The assessors’ agreement will be calculated using the Cohen’s kappa statistic. In case of disagreement that cannot be resolved in a discussion, the third independent assessor will arbitrate. The risk of bias judgement will be presented in a separate table.

Data extraction

Data will be extracted using a predesigned data extraction sheet. Extraction of descriptive data and outcome measures will be similar to those reported in a previous systematic review on Pavlovian conditioning [6]. Two independent researchers will extract the following items: sample size, age, gender, nature of noxious stimuli (e.g. electrical or thermal), equipment, body area exposed to pain, number of conditioning, baseline and extinction trials, intervals between trials, schedule of reinforcement, type of control intervention, form and type of reinforcers and/or punishers, contingencies, mean and standard deviation (SD) of main outcome measures (e.g. difference in pain intensity between experimental and control condition), type of pain scale, calibration procedure and intensities of stimulation used in the experiment. In case of disparity in the extracted data, final tables presenting study characteristics will be created as a result of discussion with co-authors of the review.

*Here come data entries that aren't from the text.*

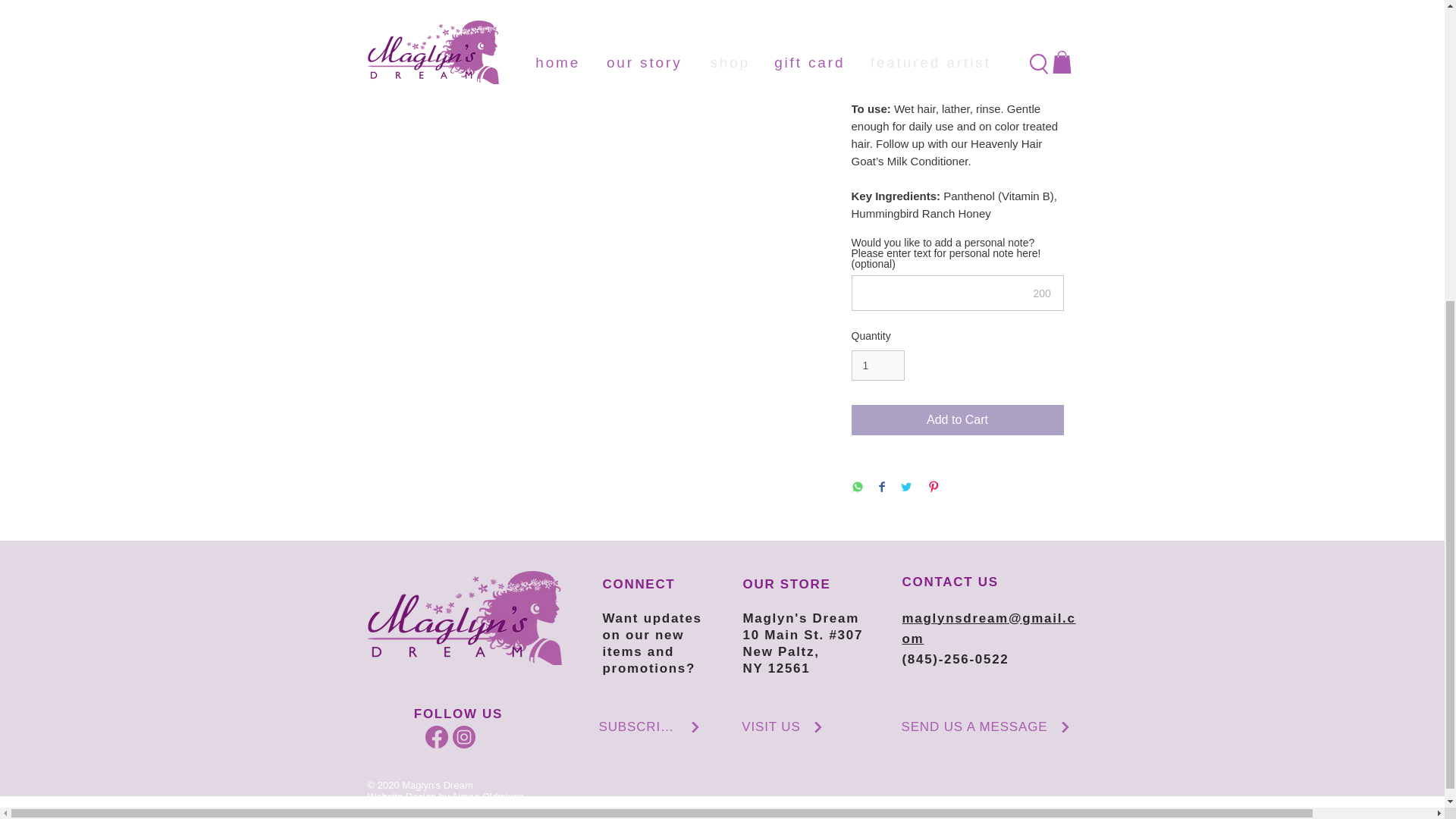
1 (877, 365)
Add to Cart (956, 419)
Given the description of an element on the screen output the (x, y) to click on. 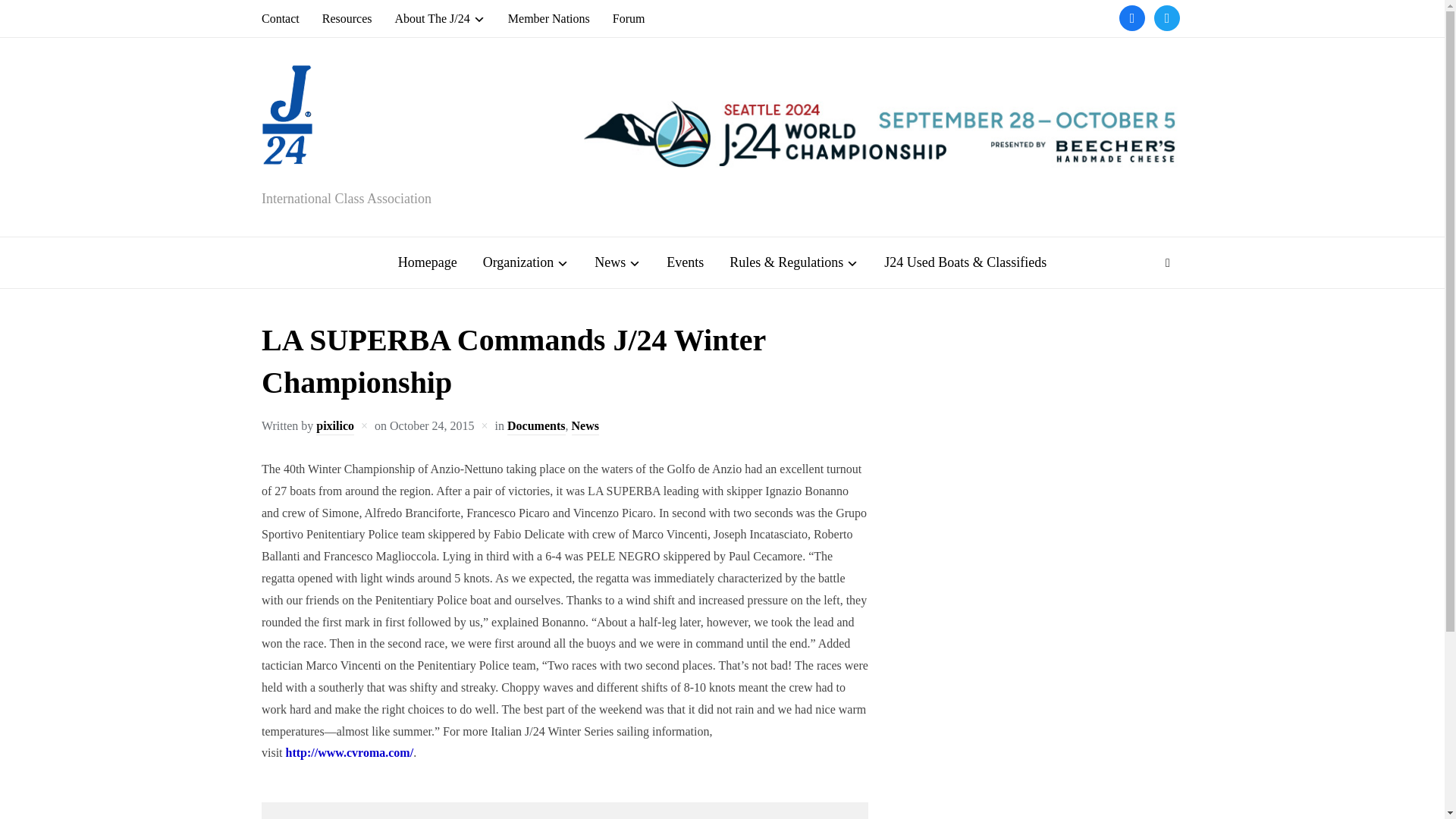
Resources (346, 18)
Twitter (1166, 16)
facebook (1131, 16)
Posts by pixilico (334, 426)
Forum (628, 18)
Contact (280, 18)
twitter (1166, 16)
Search (1167, 263)
Facebook (1131, 16)
Member Nations (548, 18)
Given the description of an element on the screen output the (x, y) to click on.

Study authors will be contacted electronically if relevant data is missing from the identified studies, and all authors of the studies included in the meta-analysis will be contacted and asked to provide raw data. If the authors do not respond, two follow-up e-mails will be sent 1 week apart. If no response is noted after the second follow-up, no further contact will be attempted.

Data synthesis

All identified studies will be included in the qualitative synthesis and presented in predesigned tables. Whether a combination of the studies in a meta-analysis will be attempted, it will depend on the compatibility of the outcome measures and the level of bias across included studies. To increase the internal validity, studies with a high risk of bias in the category ‘blinding of participants’ will be excluded from the meta-analysis. If appropriate, random effect models will be calculated, and data will be pooled into meta-analysis. The effect size will be imputed into the analysis as Hedges’ g, i.e. standardized and unbiased mean difference between experimental and control condition and weighted by the sample size in the given study. Hedges’ g around 0.2 will be considered a small effect; a value around 0.5, medium effect; and 0.8 or larger as a large effect [27, 28]. All calculations will be performed using the Review Manager (RevMan) software from the Cochrane Collaboration (version 5.3. Copenhagen: The Nordic Cochrane Centre, The Cochrane Collaboration, 2014). Random effect models will be chosen due to the potential variability in the study design and conditioning procedures among included studies [29]. If possible, publication bias will be assessed by visual inspection of a funnel plot.

Further steps

The review will be prepared for publication in a scientific journal accepting articles in the field of pain science such as PAIN or The Journal of Pain. If any modification to this protocol is introduced, it will be clearly explained throughout the article.

Discussion

This systematic review will summarize the literature on pain modulation and pain elicitation by means of operant conditioning. Data will be pooled and analyzed qualitatively and quantitatively in order to advance our understanding of pain mechanisms, especially of chronic pain. The results of the planned systematic review will guide future research by summarizing important technical details of conditioning procedures, such as the schedule of reinforcements, type of reinforcements/punishers, etc.